*EXERCISE DIRECTIONS*: Take the line that holds "The width and" and every line after it to the end of the entries, and repeat them exactly without the pictures.

--- DATA TO USE ---

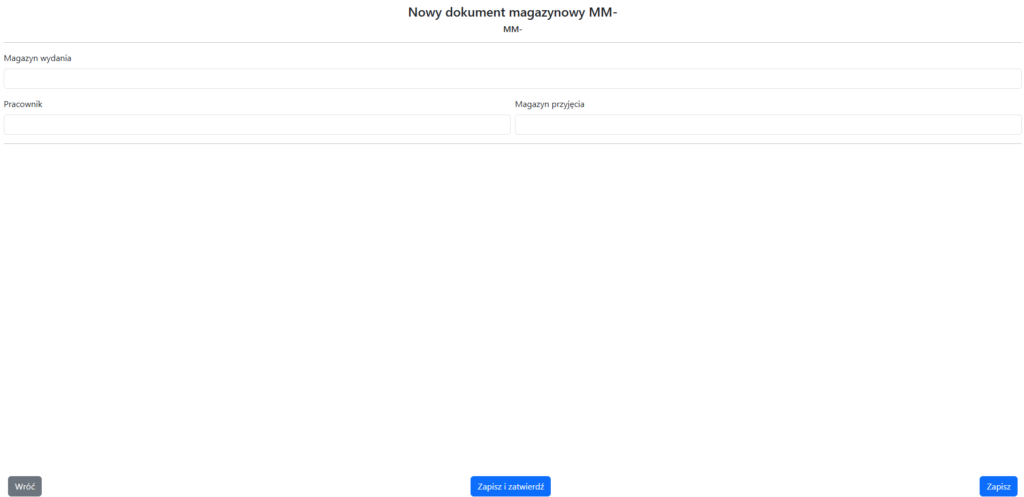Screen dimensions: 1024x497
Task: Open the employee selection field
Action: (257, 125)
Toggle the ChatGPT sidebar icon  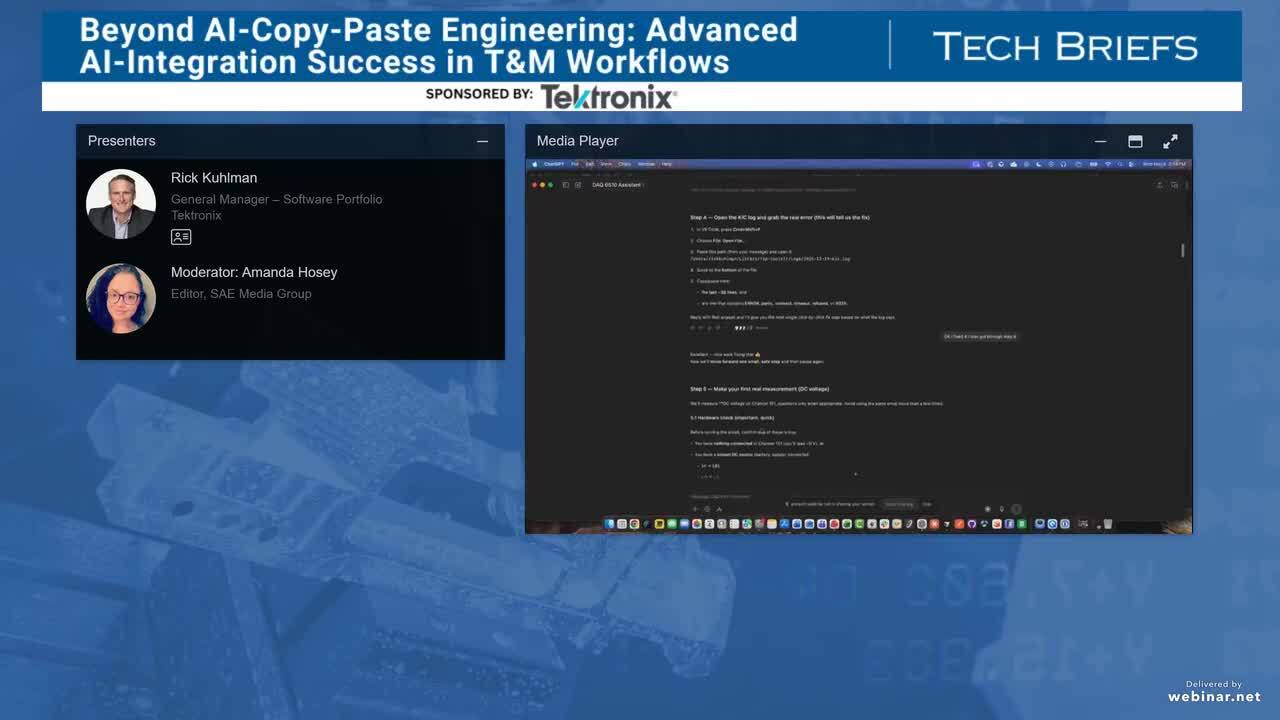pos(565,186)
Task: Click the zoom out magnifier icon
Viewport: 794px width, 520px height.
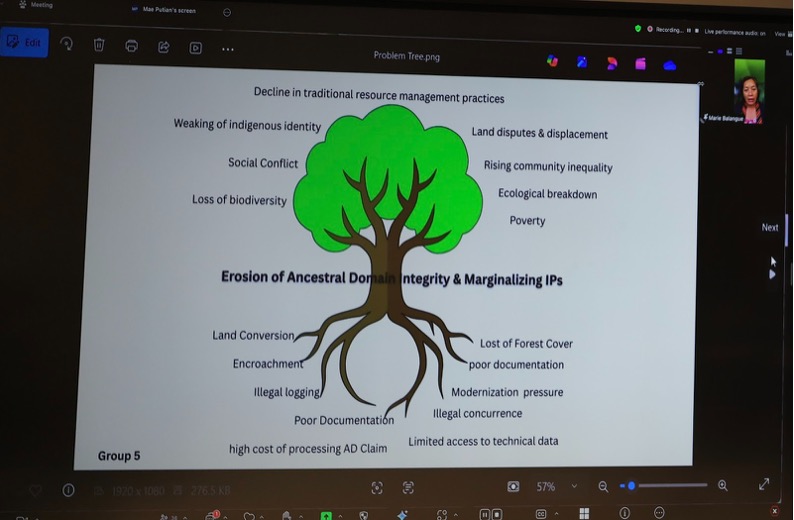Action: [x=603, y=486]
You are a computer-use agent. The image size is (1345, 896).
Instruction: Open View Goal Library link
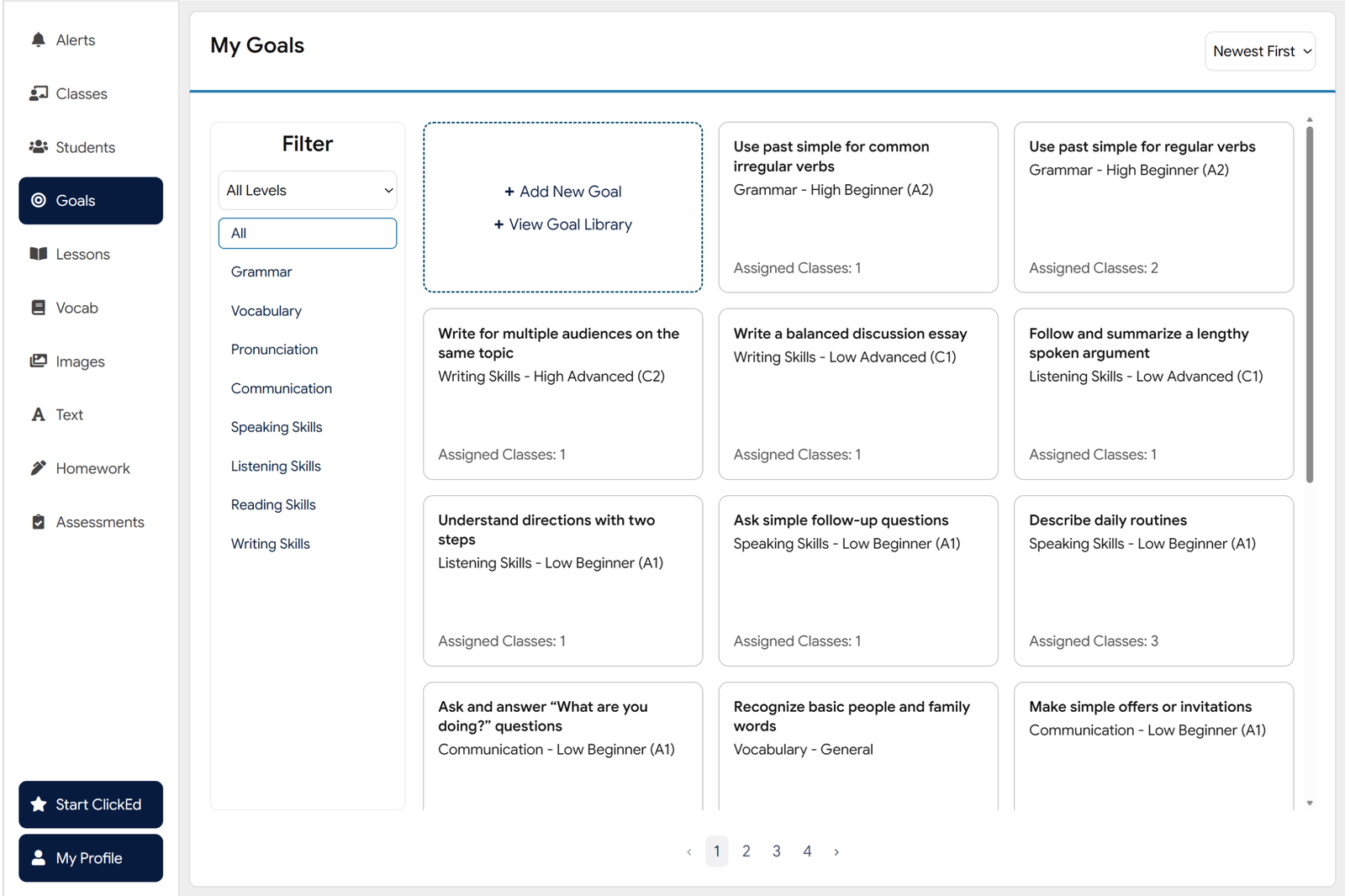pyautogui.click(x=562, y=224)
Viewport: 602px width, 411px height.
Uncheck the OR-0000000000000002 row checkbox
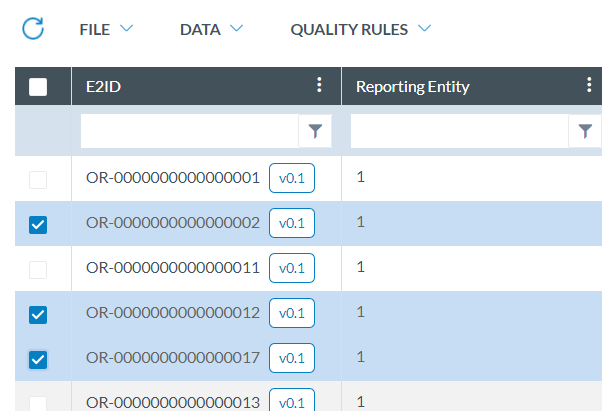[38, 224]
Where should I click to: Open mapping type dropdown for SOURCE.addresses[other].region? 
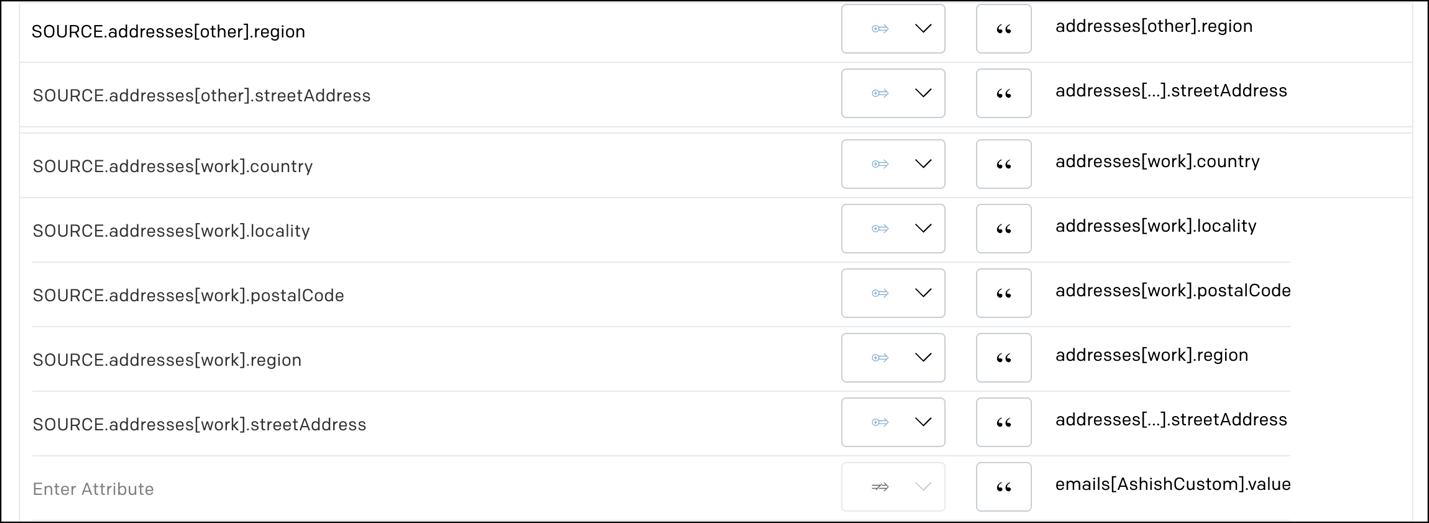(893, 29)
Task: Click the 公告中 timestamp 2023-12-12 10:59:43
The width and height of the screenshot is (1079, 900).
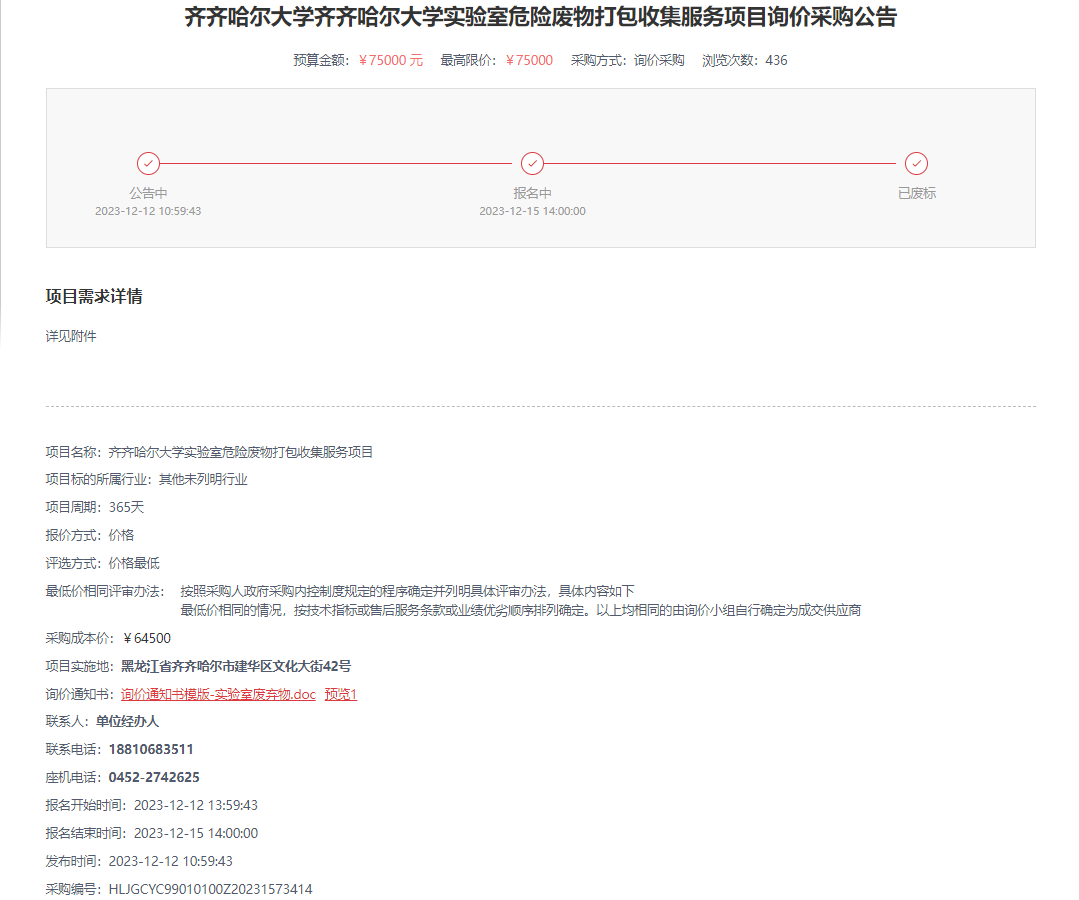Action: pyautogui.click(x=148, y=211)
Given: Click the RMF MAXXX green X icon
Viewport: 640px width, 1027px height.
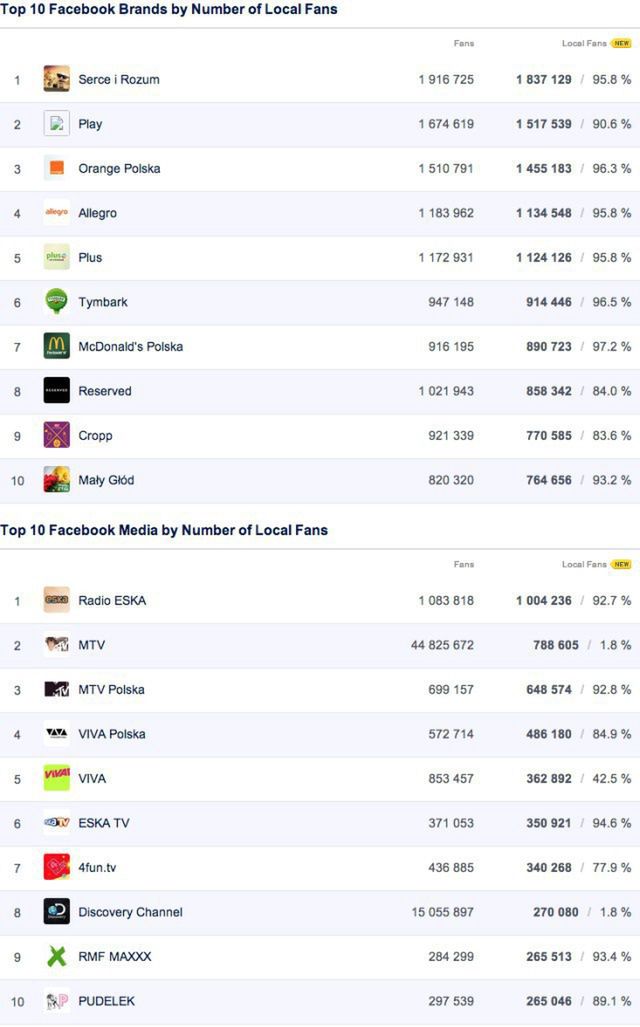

---

*REPLY*:
The width and height of the screenshot is (1079, 900).
Action: pyautogui.click(x=148, y=211)
Given: Click the RMF MAXXX green X icon
Viewport: 640px width, 1027px height.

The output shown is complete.